Dass man aus Richard Wilders Romanvorlage von 1942 fast vier Jahrzehnte später eine Soap-Opera fabrizieren würde, macht rückblickend betrachtet durchaus Sinn. Dass diese es trotz Cracks wie John Beck («Dallas»), David Selby («Falcon Crest») oder Morgan Fairchild («Dallas» und «Falcon Crest») auch angesichts der übermächtigen Konkurrenz dann nur auf zwei Staffeln bringen würde, war indes kein übermässiges Unglück. Schliesslich gibt es noch dieses wundervolle Film-noir-Drama aus dem Jahr 1949 von «Casablanca»-Regisseur Michael Curtiz, das ebenfalls auf Wilders Roman und der später daraus adaptierten Bühnenversion basiert. Die unvergleichliche Joan Crawford, die vier Jahre zuvor unter Curtiz bereits in «Mildred Pierce» brilliert hatte, läuft hier in der Rolle der Tingeltangeltänzerin Lane Bellamy abermals zu absoluter Hochform auf. Wobei sie in dem nicht eben vital und viril wirkenden Sydney Greenstreet nicht nur einen ebenso gut aufgelegten Sparringspartner hat, sondern in dem von ihm verkörperten herzlos mauschelnden Kleinstadt-Sheriff Titus Semple auch einen würdigen Gegenspieler, der es sich von aller Anfang an zum Ziel gesetzt hat, Lane aus der Stadt, aus «seiner» Stadt, zu verjagen. Dies nicht zuletzt darum, um sie von seinem Zögling Field Carlisle (Zachary Scott) fernzuhalten. Diesen möchte Semple zum Senator aufbauen, damit er ihm als Marionette zur Machtsicherung dienen möge. Doch dafür braucht dieser zunächst den passenden Leumund; und dazu trägt eine Affäre mit einer wie Lane ganz sicher nicht bei.

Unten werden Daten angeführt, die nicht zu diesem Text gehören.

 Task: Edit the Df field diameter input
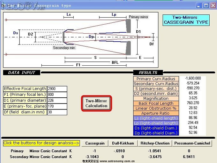click(x=57, y=112)
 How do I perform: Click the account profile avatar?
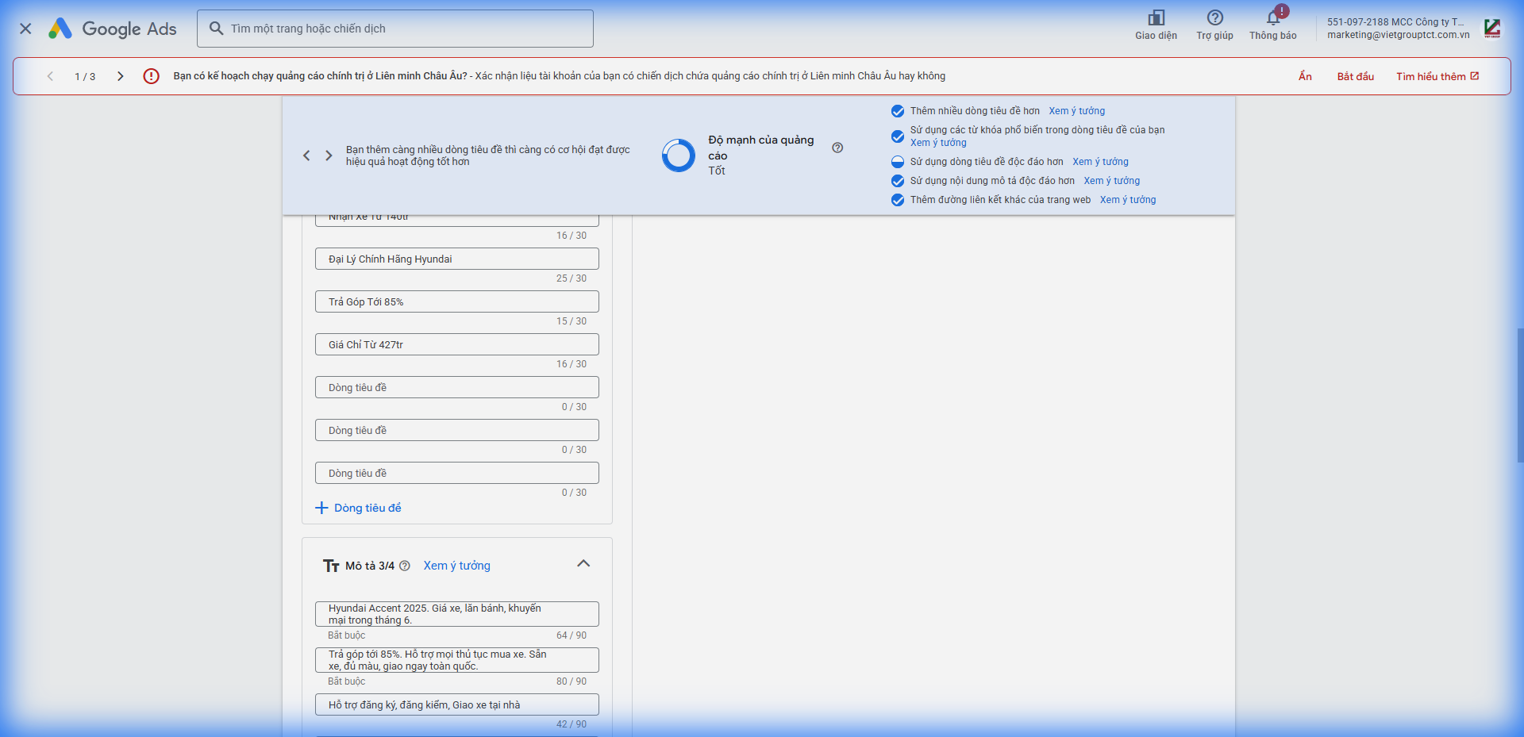click(1492, 29)
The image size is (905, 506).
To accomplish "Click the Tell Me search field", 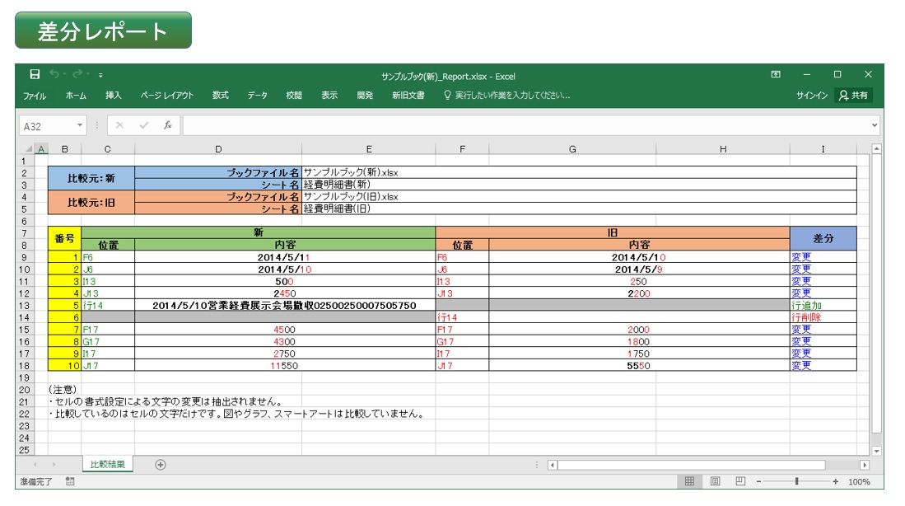I will tap(512, 96).
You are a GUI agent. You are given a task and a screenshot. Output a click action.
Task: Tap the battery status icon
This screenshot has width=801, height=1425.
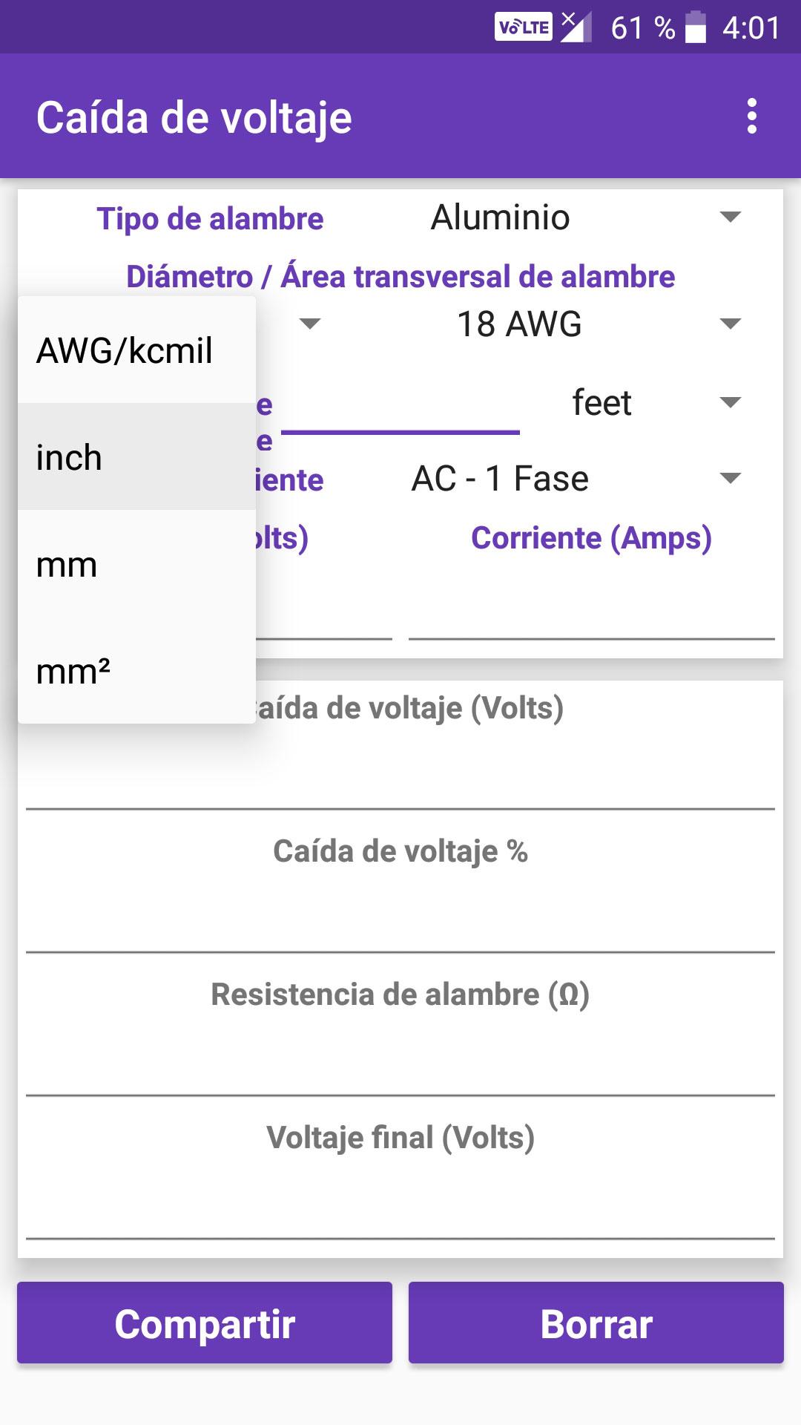[x=695, y=27]
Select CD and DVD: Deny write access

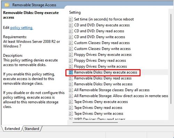tap(100, 37)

«Flamingo Road» wurde seinerzeit von der Kritik zerrissen. Und auch Crawford selbst meinte später: «Ein weiterer Reinfall. Das Drehbuch war schlecht, Curtiz war schlecht, ich war schlecht.» Hauptkritikpunkte waren angebliche Logiklöcher in der Handlung und der Figurenzeichnung. Doch das ist nun wirklich Lamentieren auf allerhöchstem Niveau! Mag sein, dass richtige Menschen eher nicht so agieren wie die Protagonisten dieses Lehrstücks über die skrupellosen Mechanismen von Macht und Politik. Doch wen interessieren schon richtige Menschen, wenn man einer Leinwandgöttin wie Crawford dabei zusehen darf, wie sie als abgehalfterte Aussenseiterin vom Zirkuszelt im Verlauf von rund anderthalb Stunden in die Luxusvilla des mächtigsten Politstrategen des Staates emporklettert, wie sie sich als Mädel von der «wrong side of the tracks» aus schäbigen Strassenkleidern schält, sich an der Prestige symbolisierenden titelgebenden Flamingo Road in einen voluminösen Nerz wirft und bei alledem immer unsere Heldin, die unumstrittene Sympathieträgerin bleibt. Und es mag ja ebenfalls sein, dass im richtigen Leben die Verhältnisse fester zementiert sind und eine einfache Kellnerin und Tänzerin wie Lane einem Schlachtross wie Semple nicht derart Paroli bieten kann. Aber wen kümmert das bitte sehr, wenn man dafür solche Bonmots wie dieses serviert bekommt: «Schauen Sie, ich vergesse nie etwas.» – «Ach wissen Sie, Sheriff. Wir hatten im Zirkus mal einen Elefanten mit einem solchen Gedächtnis. Er ging auf einen Wärter los, gegen den er fast 15 Jahre lang einen Groll hegte. Er musste erschossen werden. Und Sie glauben gar nicht, welche Probleme es mit sich bringt, einen toten Elefanten zu beseitigen.» Sehen Sie? Und deshalb also: Zum Teufel mit dieser elenden, Filmmagie-feindlichen Logik und ein Hurra auf dieses Filmjuwel aus Hollywoods goldener Ära.